I just learned the heap's algorithm. Well the larger the number of objects get the more time the system takes to arrange them in all possible permutations. But when i calculate the the factorial of that number of objects in a calculator the results are instant. Why does it happen that same no. of permutations take more time than calculating the factorial?
#include <stdio.h>
#include <stdlib.h>
#include<iostream>
using namespace std;
int len;
void swap (int *x, int *y)
{
int temp;
temp = *x;
*x = *y;
*y = temp;
}
void print(const int *v)
{
int i;
int size = len;
if (v != 0) {
for ( i = 0; i < size; i++) {
cout<< v[i] ;
}
cout<<'\n';
}
}
void heappermute(int v[], int n) {
int i;
if (n == 1) {
print(v);
}
else {
for (i = 0; i < n; i++) {
heappermute(v, n-1);
if (n % 2 == 1) {
swap(&v[0], &v[n-1]);
}
else {
swap(&v[i], &v[n-1]);
}
}
}
}
int main()
{
int num[11];
int i;
cout<<"How many numbers you want to enter: ";
cin>>len;
cout<<"\nEnter the numbers: ";
for ( i = 0 ; i < len; i++)
cin>>num[i];
heappermute(num, len);
return 0;
}
You are giving two different tasks to your computer program and to your calculator. Generating every possible permutation of a set of objects is a different problem from finding the number of such permutations.

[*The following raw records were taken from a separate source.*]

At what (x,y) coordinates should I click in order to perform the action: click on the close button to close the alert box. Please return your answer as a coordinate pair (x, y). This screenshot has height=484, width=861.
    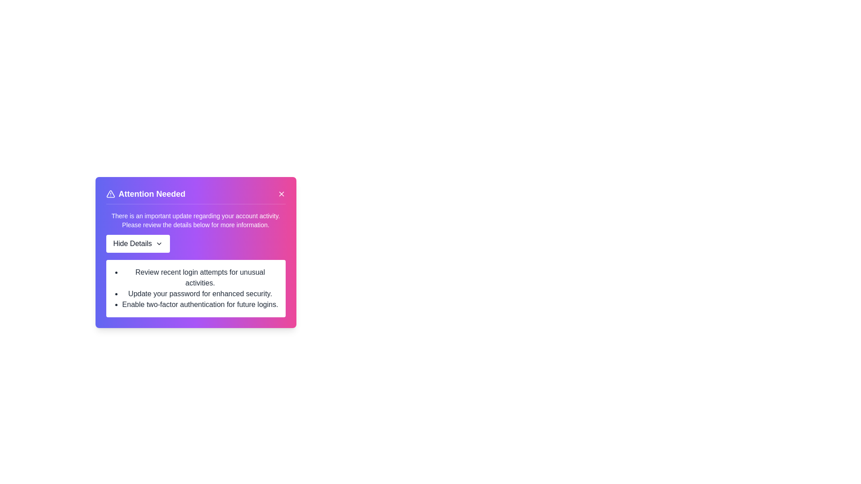
    Looking at the image, I should click on (281, 193).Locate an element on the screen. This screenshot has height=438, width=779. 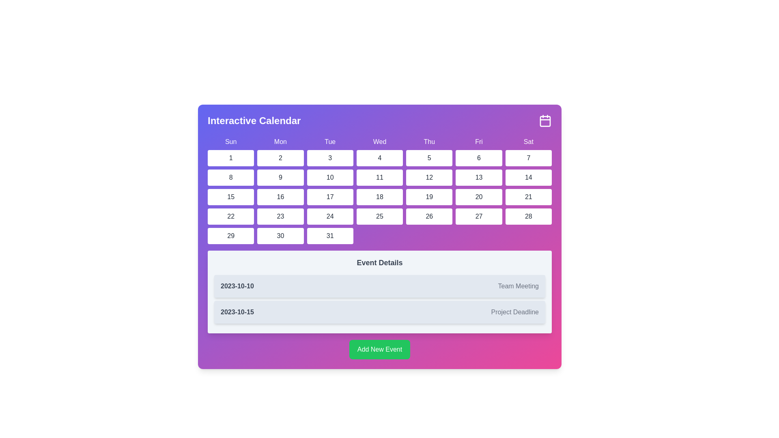
the rectangular button displaying the text '27' in dark gray, located under the 'Fri' column of the grid listing days of the month is located at coordinates (479, 216).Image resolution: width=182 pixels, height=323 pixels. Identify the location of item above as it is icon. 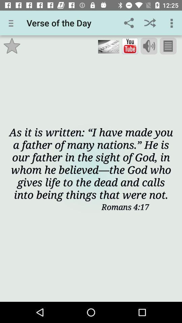
(149, 46).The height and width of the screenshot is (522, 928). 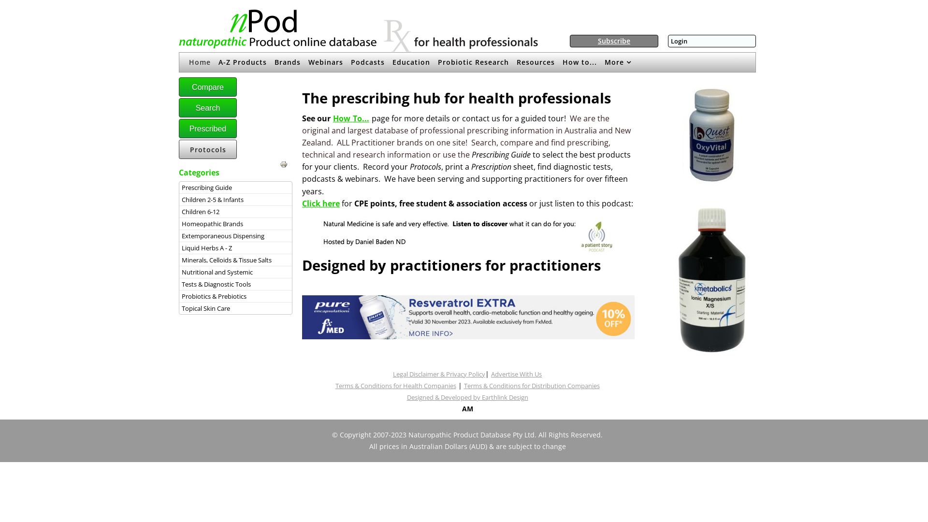 I want to click on 'Education', so click(x=411, y=62).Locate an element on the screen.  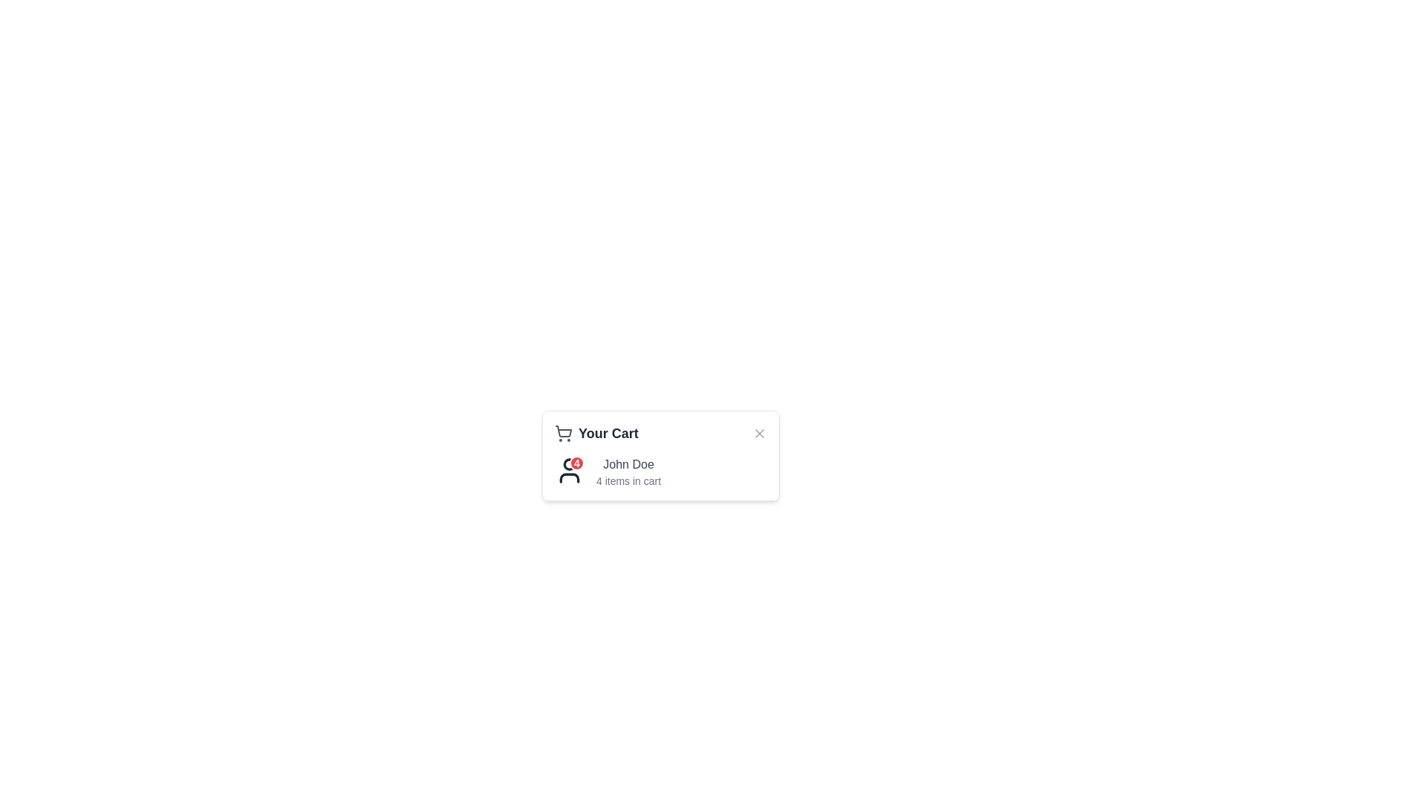
the notification badge located at the top-right corner of the user icon, which displays a count indicating notifications or tasks is located at coordinates (576, 463).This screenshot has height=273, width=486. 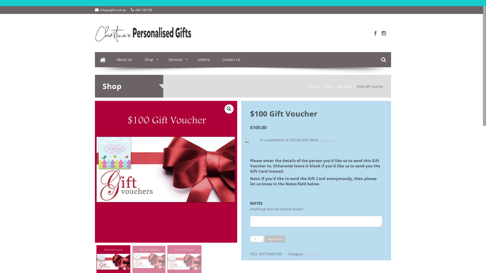 I want to click on 'About Us', so click(x=124, y=59).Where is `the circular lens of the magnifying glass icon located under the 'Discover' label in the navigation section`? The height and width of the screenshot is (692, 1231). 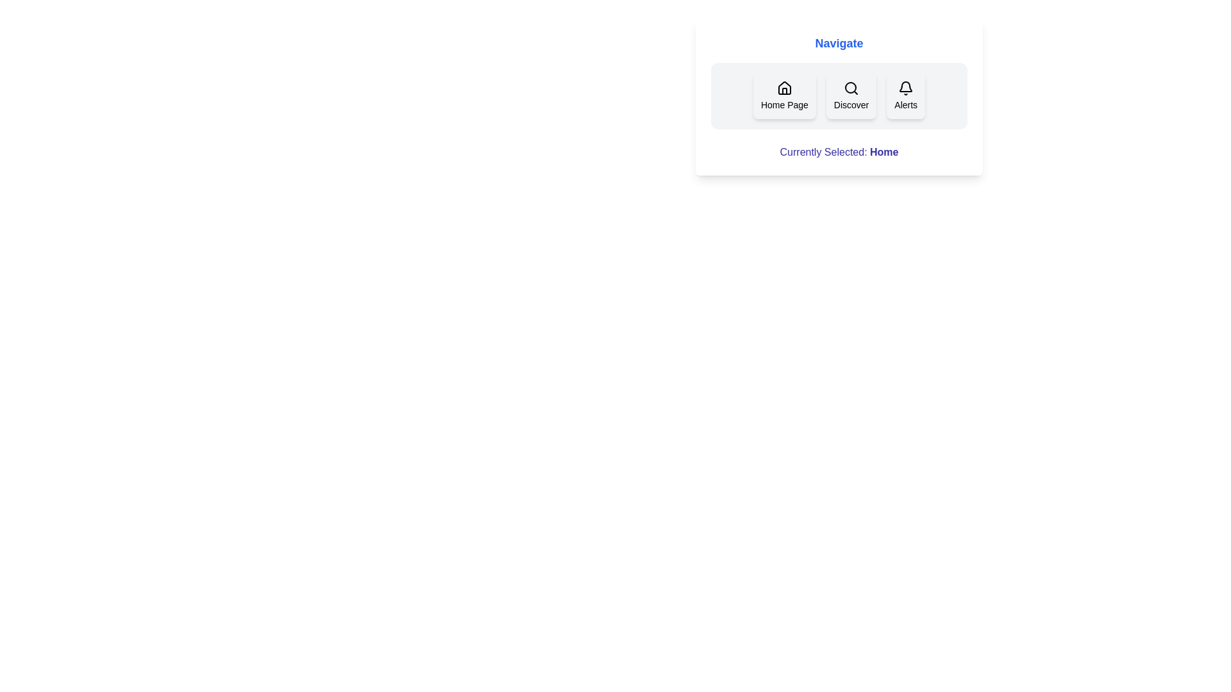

How many positive even numbers are there below one billion? What are they? (List them all.) Which one takes longer to figure out?
There are ways to calculate a factorial other than listing all the possibilities. See this question that gives both the naive recursive approach (F(n) = n*F(n-1)) which is Omega(n2 log n) and also an O(n log n log log n) algorithm.
A factorial can also be estimated, which may be close enough. I don't know exactly what method your calculator is using, but one possibility is Stirling's approximation.